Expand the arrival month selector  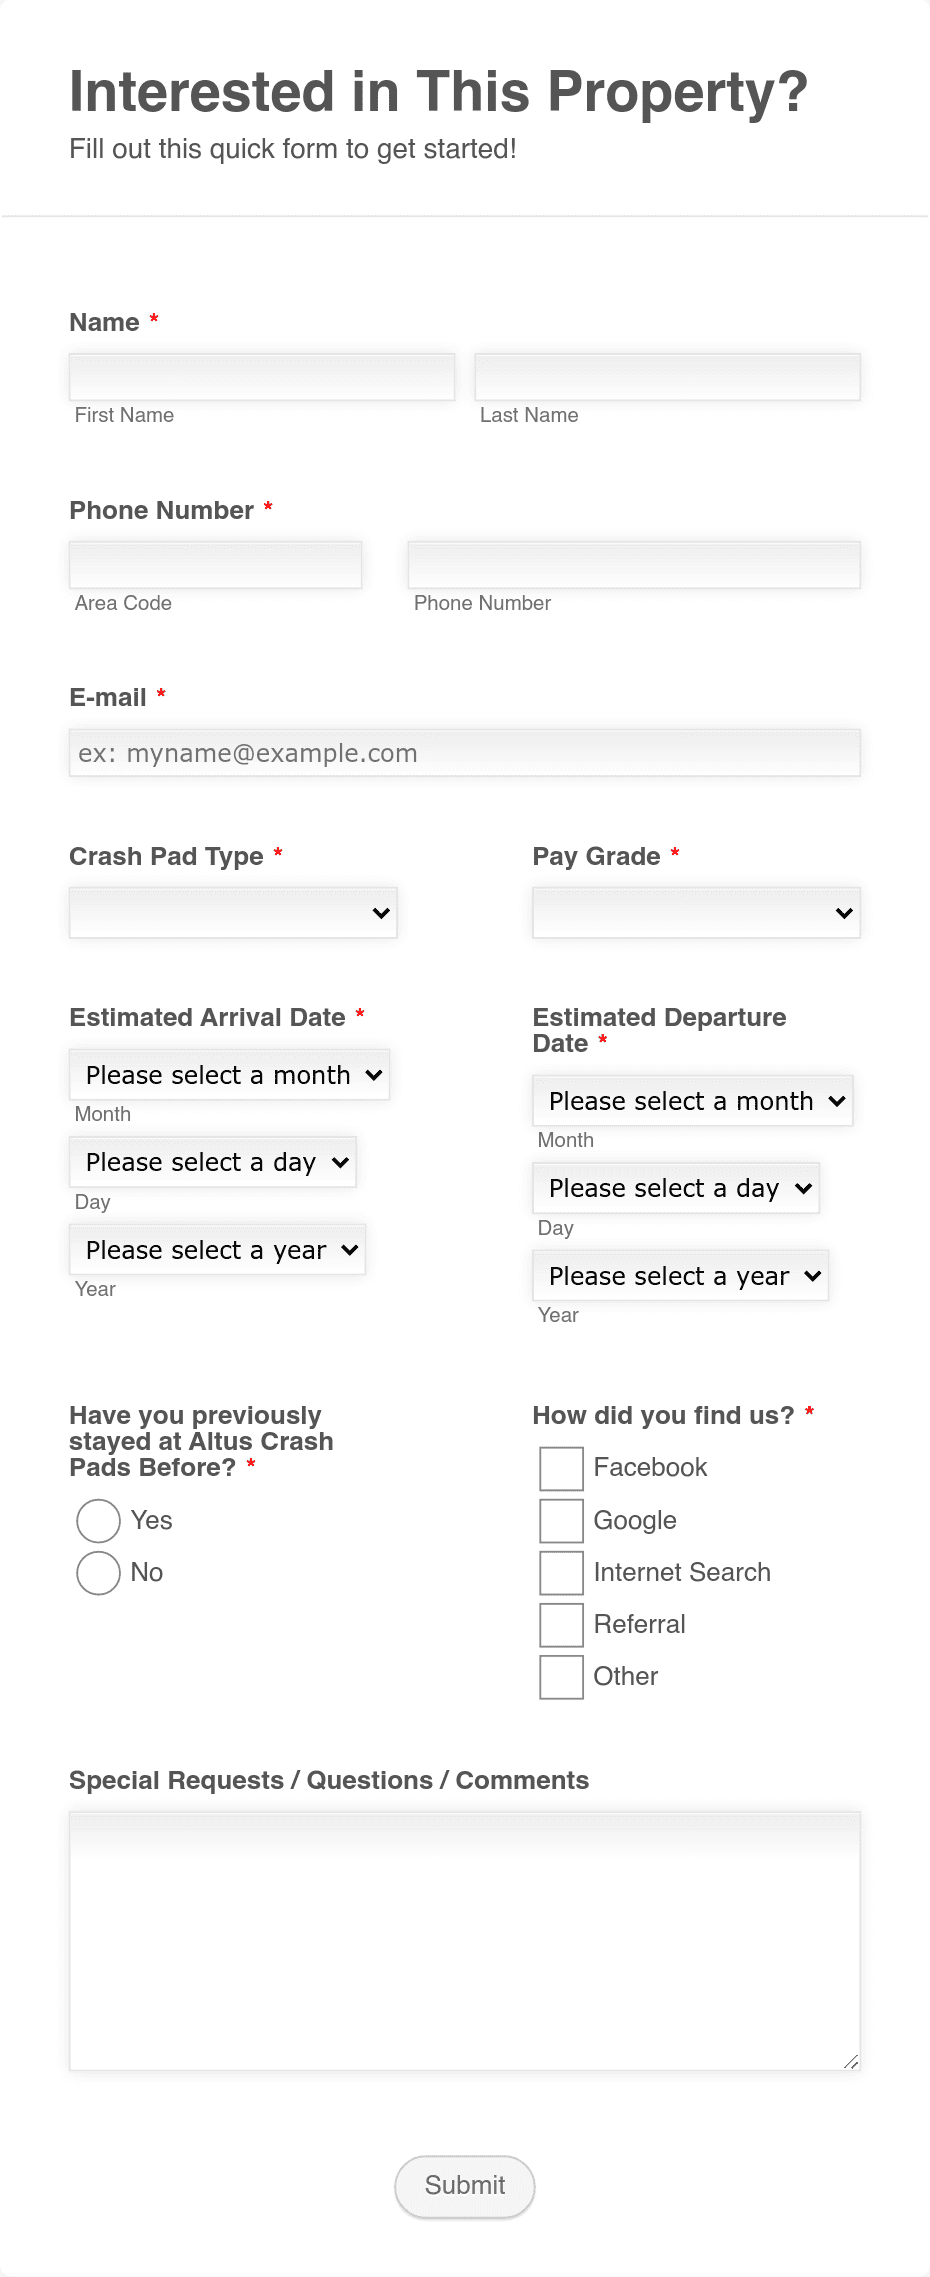[x=229, y=1075]

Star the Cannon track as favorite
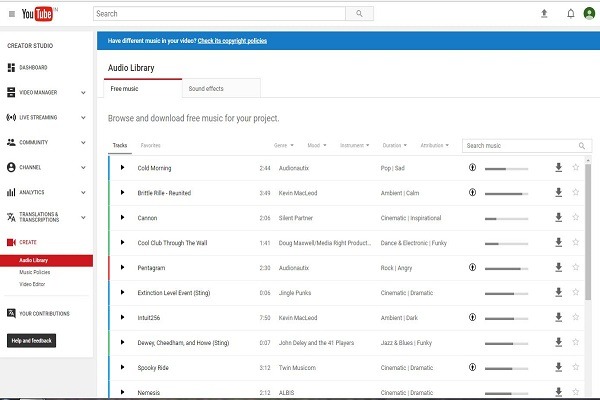coord(575,218)
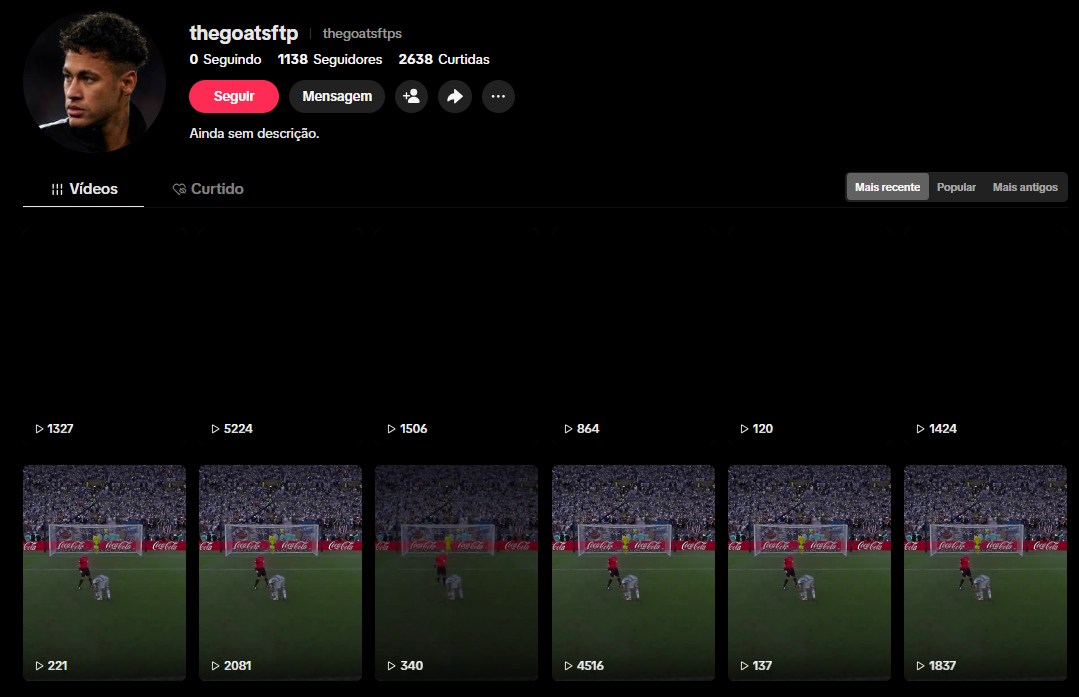
Task: Click the Mensagem button
Action: tap(337, 97)
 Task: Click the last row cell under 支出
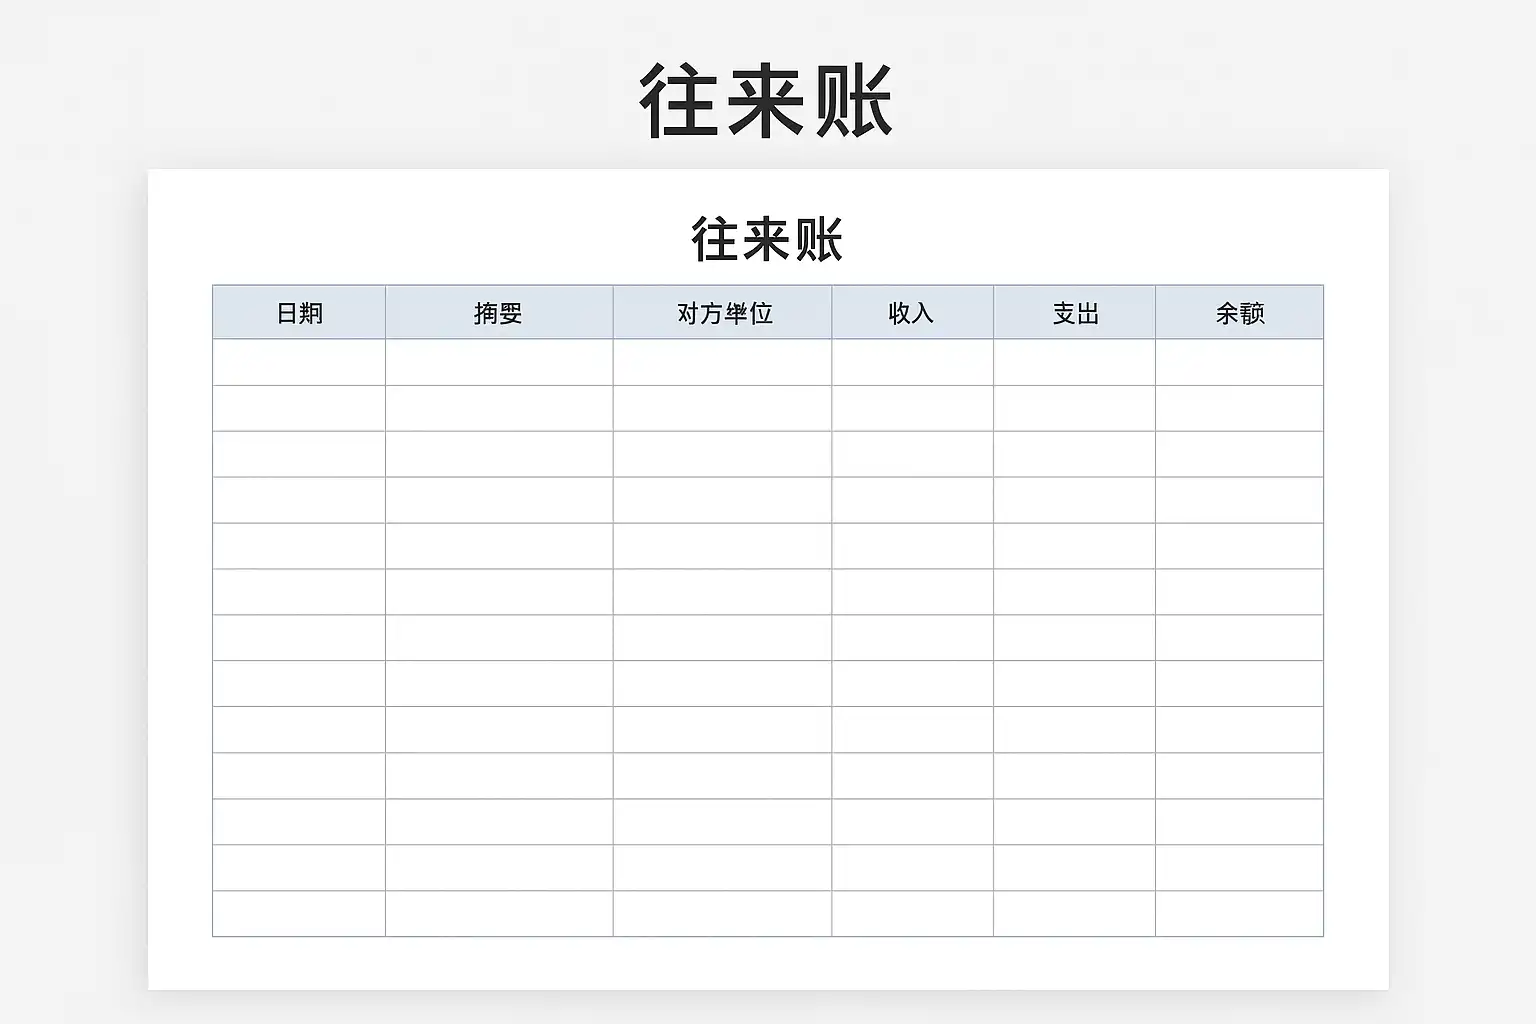coord(1074,914)
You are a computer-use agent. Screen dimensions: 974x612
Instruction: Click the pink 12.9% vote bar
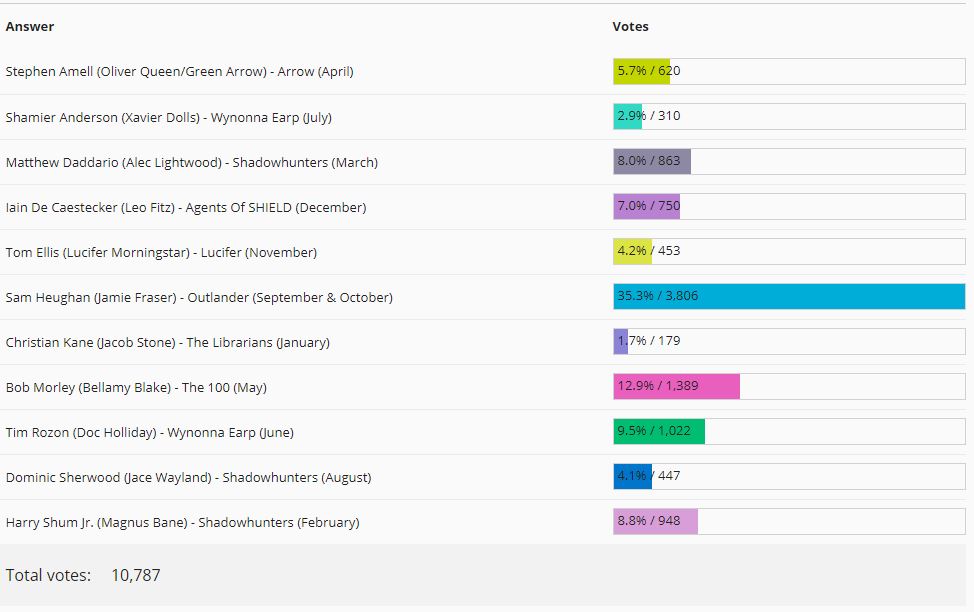[677, 386]
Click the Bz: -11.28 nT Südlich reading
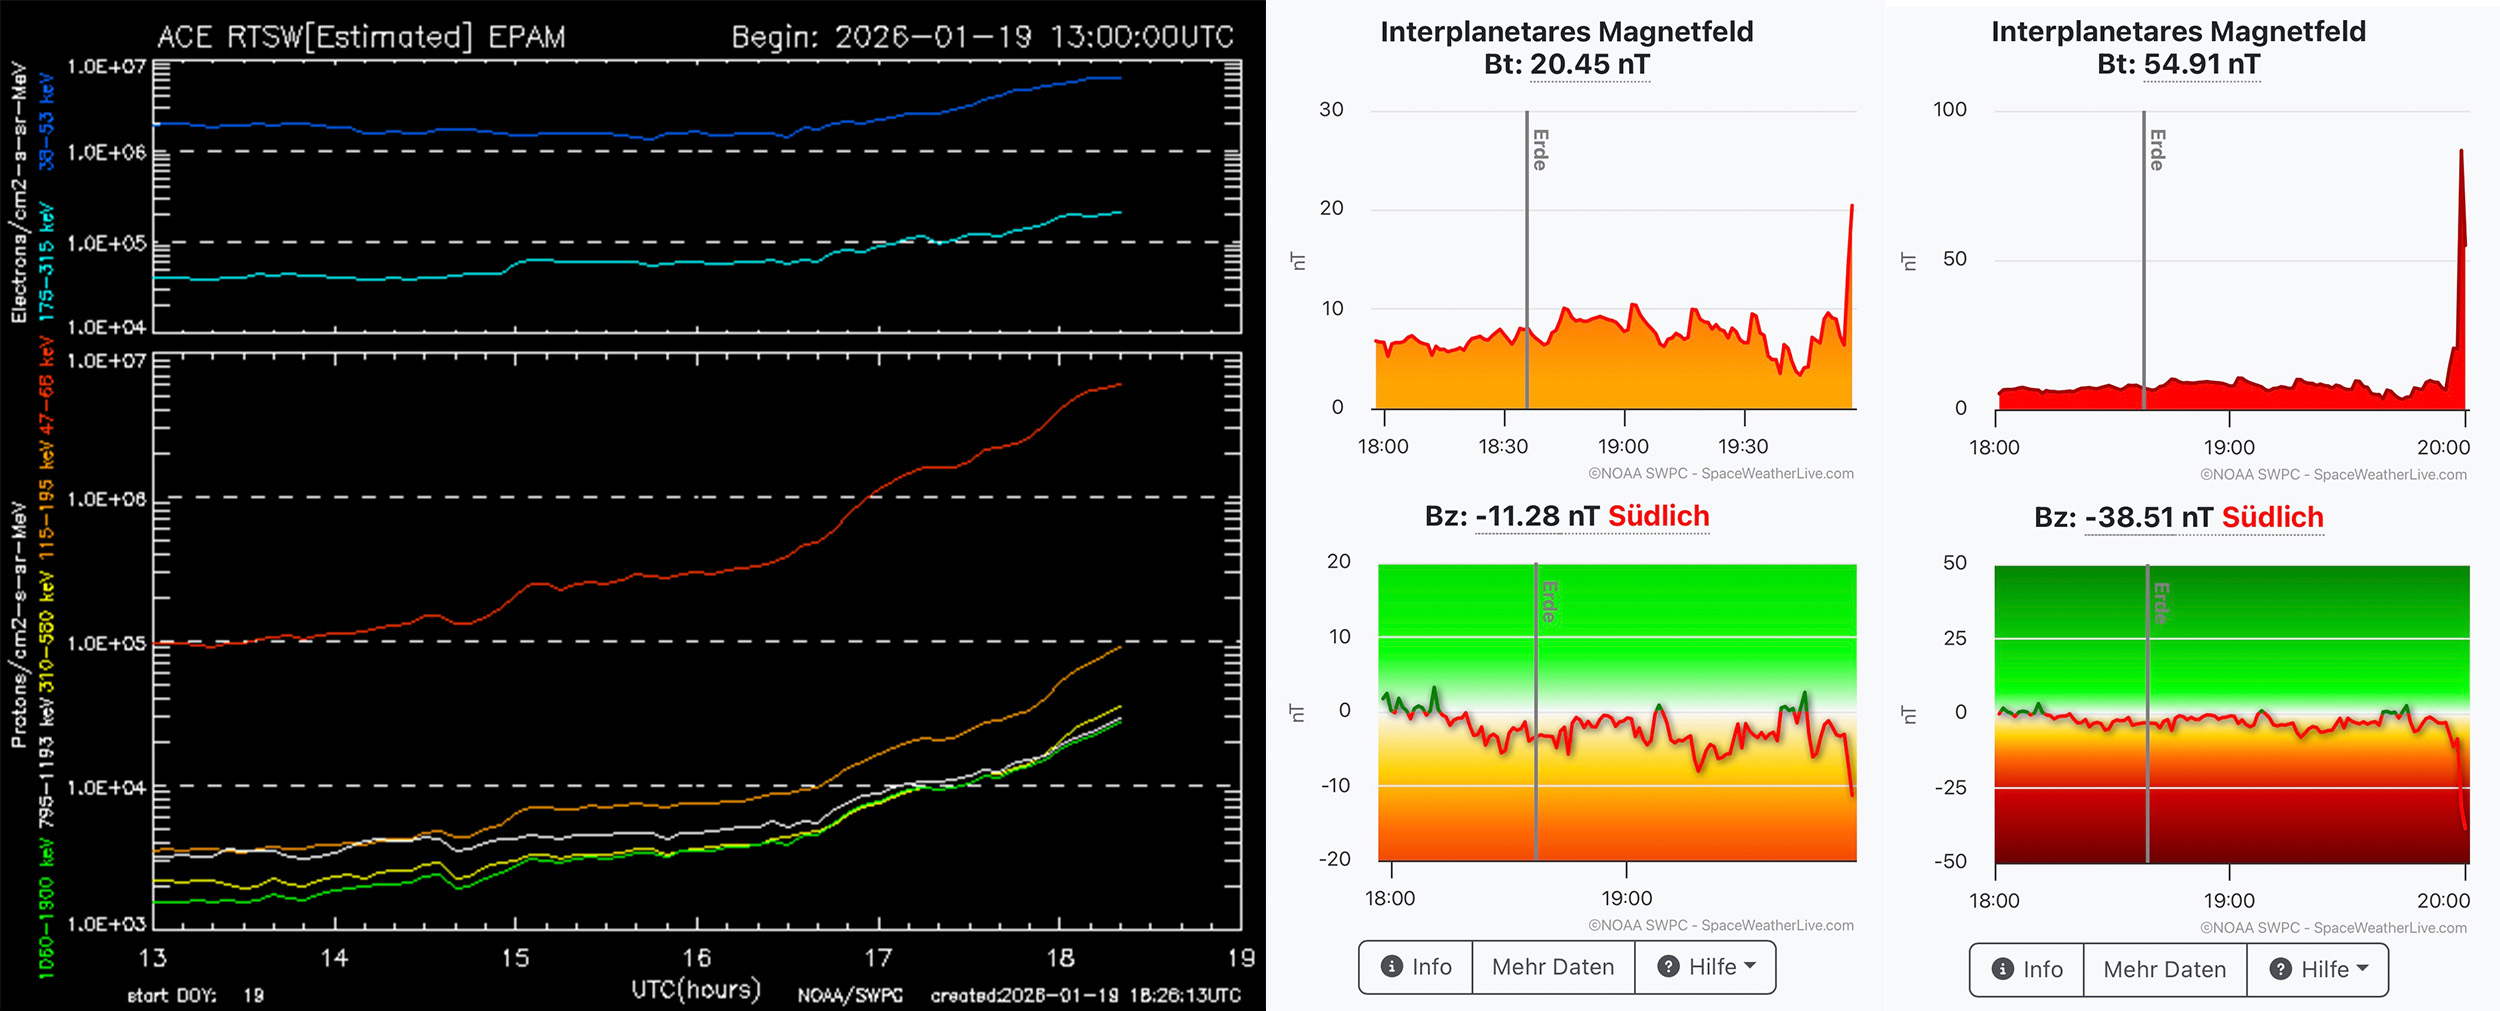 (1566, 516)
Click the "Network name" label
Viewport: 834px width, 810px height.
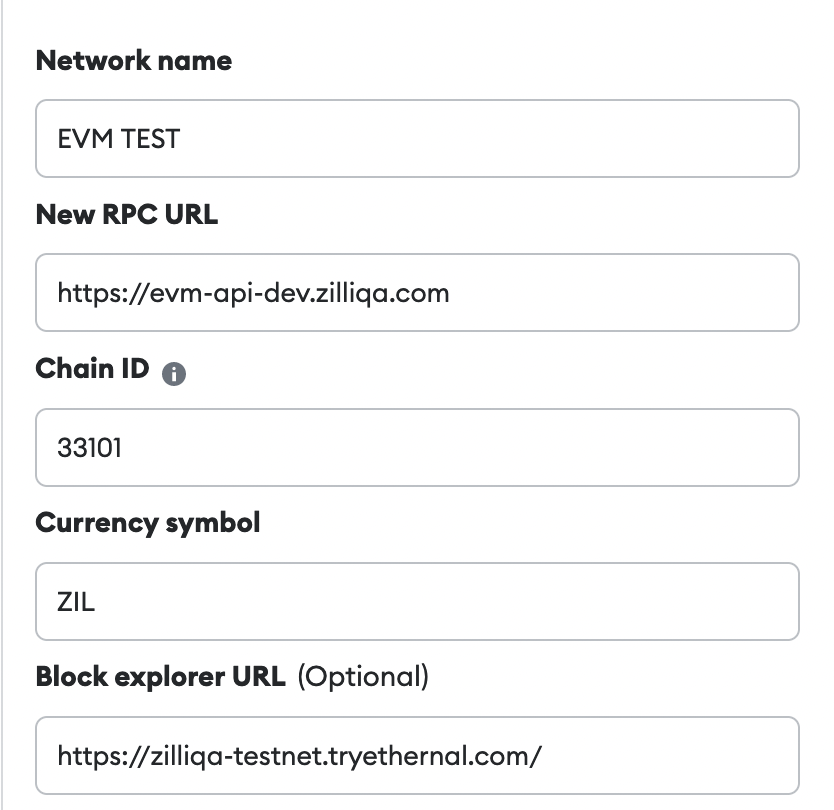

----------

*Do this*.
Filter the material above, keeping only the lines that contain the word "Click", and copy each of them out.

*Result below*.
Task: Click the Mensagem button
 Task: Click the last row cell under 支出
Instruction: Click the pink 12.9% vote bar
Click the Bz: -11.28 nT Südlich reading
Click the "Network name" label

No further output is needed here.